Depending on the embodiment, certain operations, acts, events, or functions of any of the algorithms described herein can be performed in a different sequence, can be added, merged, or left out altogether (e.g., not all are necessary for the practice of the algorithms). Moreover, in certain embodiments, operations, acts, functions, or events can be performed concurrently, e.g., through multi-threaded processing, interrupt processing, or multiple processors or processor cores or on other parallel architectures, rather than sequentially.

Systems and modules described herein may comprise software, firmware, hardware, or any combination(s) of software, firmware, or hardware suitable for the purposes described herein. Software and other modules may reside and execute on servers, workstations, personal computers, computerized tablets, PDAs, and other computing devices suitable for the purposes described herein. Software and other modules may be accessible via local memory, via a network, via a browser, or via other means suitable for the purposes described herein. Data structures described herein may comprise computer files, variables, programming arrays, programming structures, or any electronic information storage schemes or methods, or any combinations thereof, suitable for the purposes described herein. User interface elements described herein may comprise elements from graphical user interfaces, interactive voice response, command line interfaces, and other suitable interfaces.

Further, the processing of the various components of the illustrated systems can be distributed across multiple machines, networks, and other computing resources. In addition, two or more components of a system can be combined into fewer components. Various components of the illustrated systems can be implemented in one or more virtual machines, rather than in dedicated computer hardware systems and/or computing devices. Likewise, the data repositories shown can represent physical and/or logical data storage, including, for example, storage area networks or other distributed storage systems.

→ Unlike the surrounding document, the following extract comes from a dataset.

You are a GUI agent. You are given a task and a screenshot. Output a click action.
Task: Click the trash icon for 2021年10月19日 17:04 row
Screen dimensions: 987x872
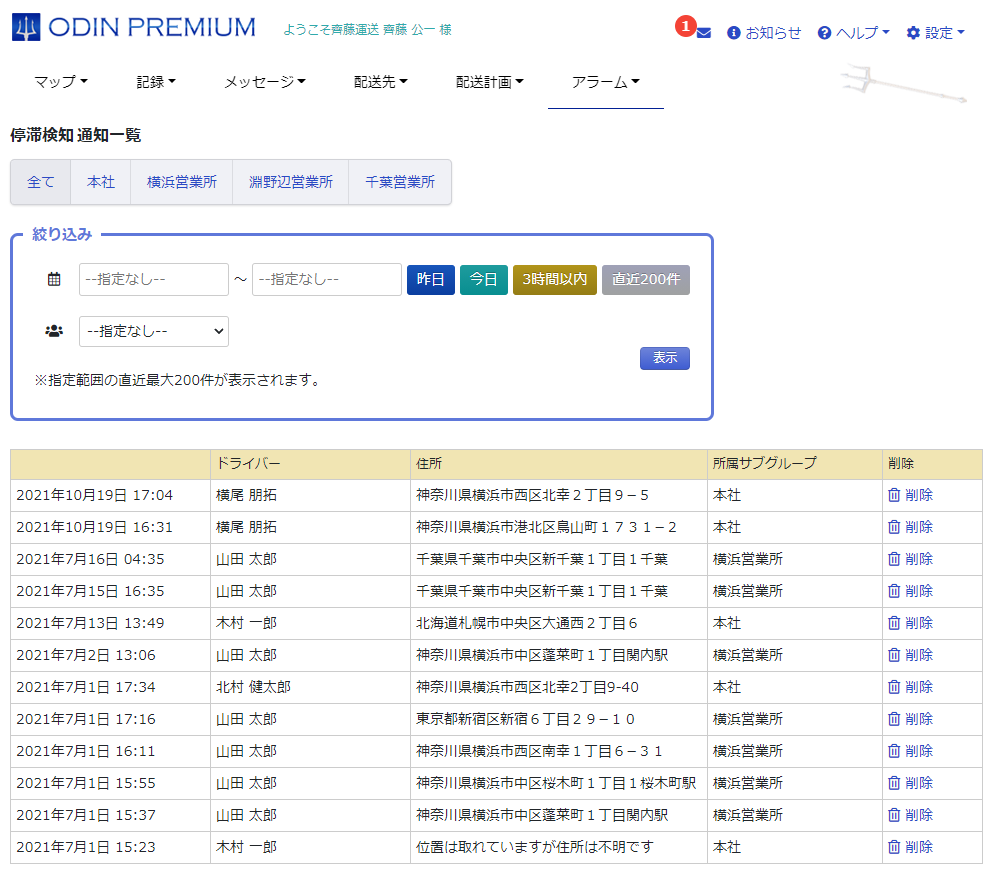(x=894, y=495)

Moreover, in some embodiments the connections between the components shown represent possible paths of data flow, rather than actual connections between hardware. While some examples of possible connections are shown, any of the subset of the components shown can communicate with any other subset of components in various implementations.

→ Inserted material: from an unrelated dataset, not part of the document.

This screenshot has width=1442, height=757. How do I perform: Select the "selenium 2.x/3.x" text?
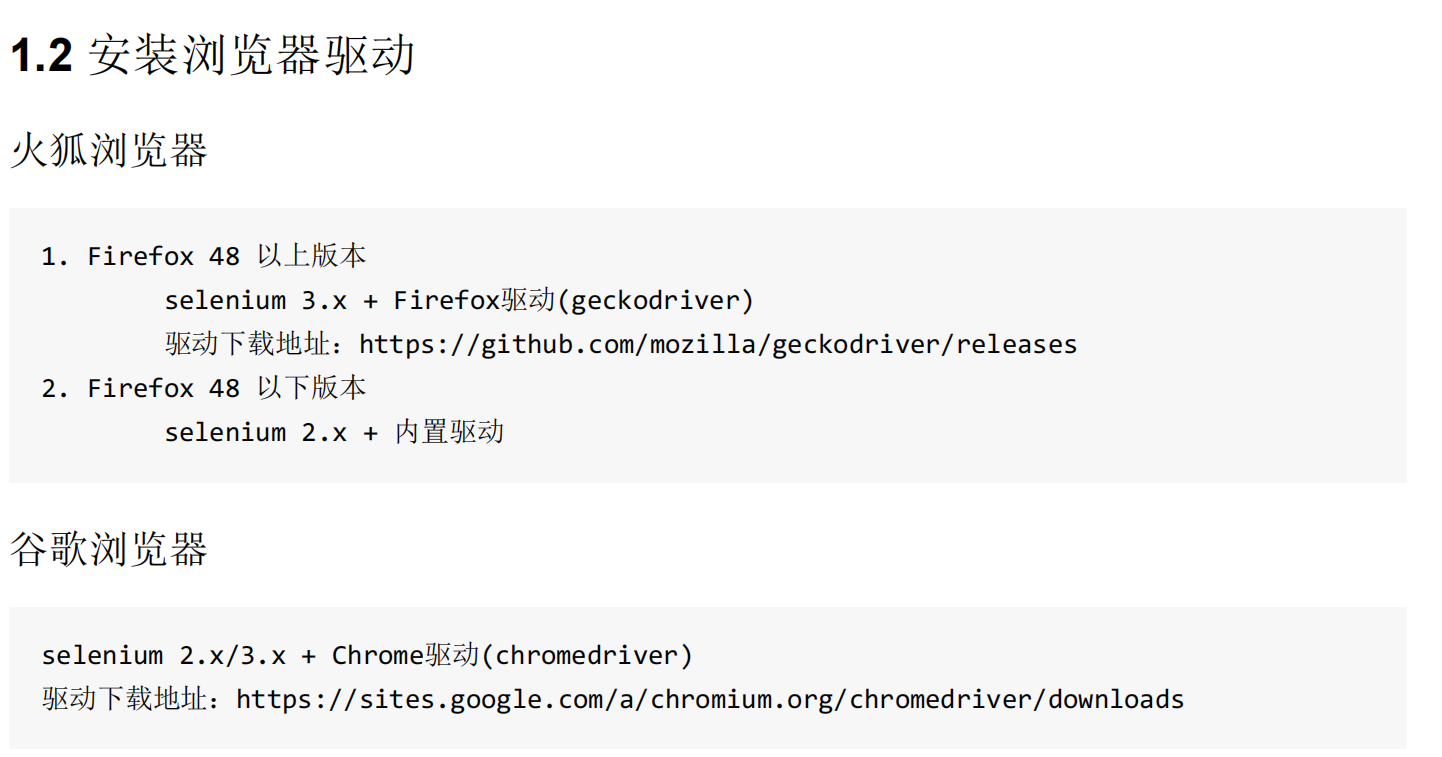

Embodiments are also described above with reference to flow chart illustrations and/or block diagrams of methods, apparatus (systems) and computer program products. Each block of the flow chart illustrations and/or block diagrams, and combinations of blocks in the flow chart illustrations and/or block diagrams, may be implemented by computer program instructions. Such instructions may be provided to a processor of a general purpose computer, special purpose computer, specially-equipped computer (e.g., comprising a high-performance database server, a graphics subsystem, etc.) or other programmable data processing apparatus to produce a machine, such that the instructions, which execute via the processor(s) of the computer or other programmable data processing apparatus, create means for implementing the acts specified in the flow chart and/or block diagram block or blocks.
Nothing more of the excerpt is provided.